Я часто читал ей стихи. — Послушай, это
изумительно! — восклицал я. — «Уноси мою душу в звенящую даль, где,
как месяц над рощей, печаль!»
Но она изумления не испытывала: — Да, это очень
хорошо, — говорила она, уютно лежа на диване, подложив обе руки под щеку,
глядя искоса, тихо и безразлично. — Но почему «как месяц над рощей»? Это
Фет? У него вообще слишком много описаний природы.
Я негодовал: описаний! — пускался доказывать, что нет
никакой отдельной от нас природы, что каждое малейшее движение воздуха есть
движение нашей собственной жизни. Она смеялась: — Это только пауки,
миленький, так живут!
Я читал:
Какая грусть!
Конец аллеи
Опять с утра исчез в пыли,
Опять серебряные змеи
Через сугробы поползли…
Она спрашивала: — Какие змеи?
И нужно было объяснить, что это метель, поземка.
Я, бледнея, читал:
Ночь морозная мутно глядит
Под рогожу кибитки моей …
За горами, лесами, в дыму облаков,
Светит пасмурный призрак луны …
— Миленький, — говорила она, — ведь я-же
этого ничего никогда не видала!
Я читал уже с тайным укором:
Солнца луч промеж туч был и жгуч и высок,
Пред скамьей ты чертила блестящий песок…
Она слушала одобрительно, но, вероятно, только потому, что
представляла себе, что это она сама сидит в саду, чертя по песку хорошеньким
зонтиком. — Это, правда, прелестно, — говорила она. — Но
достаточно стихов, поди ко мне… Все-то ты недоволен мной!

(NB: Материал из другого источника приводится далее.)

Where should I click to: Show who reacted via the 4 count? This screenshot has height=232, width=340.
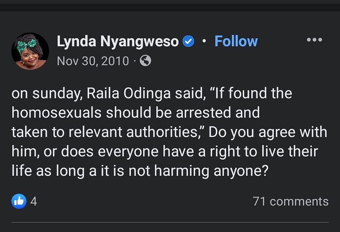(34, 201)
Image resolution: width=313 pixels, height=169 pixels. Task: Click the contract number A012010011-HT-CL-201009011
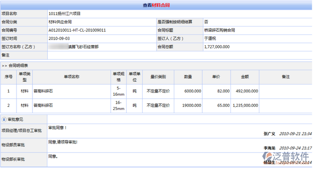pos(77,30)
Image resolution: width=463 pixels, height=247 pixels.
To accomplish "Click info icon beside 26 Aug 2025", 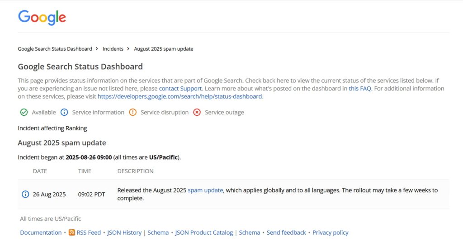I will tap(25, 195).
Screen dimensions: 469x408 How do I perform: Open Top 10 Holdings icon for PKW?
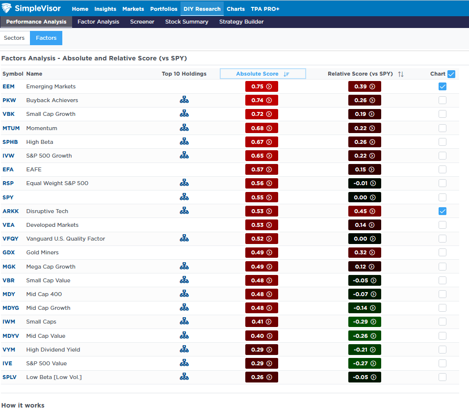coord(184,100)
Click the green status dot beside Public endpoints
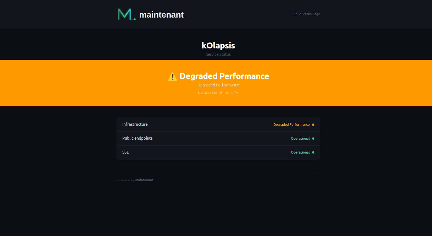The image size is (432, 236). coord(313,138)
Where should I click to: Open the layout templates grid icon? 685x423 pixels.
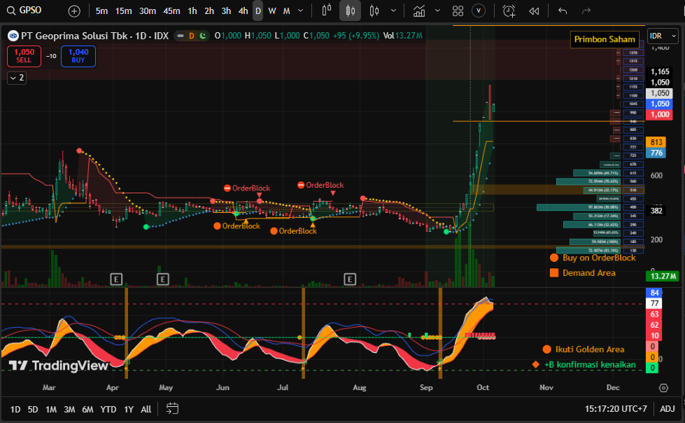click(458, 11)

Я нередко рассказывал ей о своем детстве, ранней юности, о
поэтической прелести нашей усадьбы, о матери, отце, сестре: она слушала с
беспощадным безучастием. Я хотел от нее грусти, умиления, рассказывая о той
бедности, которая наступала порой в жизни нашей семьи, — о том, например,
как однажды мы сняли все старинные ризы со всех наших образов и повезли их
закладывать в город Мещериновой, одинокой старухе страшного восточного вида,
горбоносой, усатой, с выкаченными белками, в шелках, шалях и перстнях, в пустом
дому которой, загроможденном всяким музейным убранством, весь день диким и
мертвым голосом кричал попугай: и что же видел вместо грусти, умиления? —
Да, это ужасно, — невнимательно говорила она.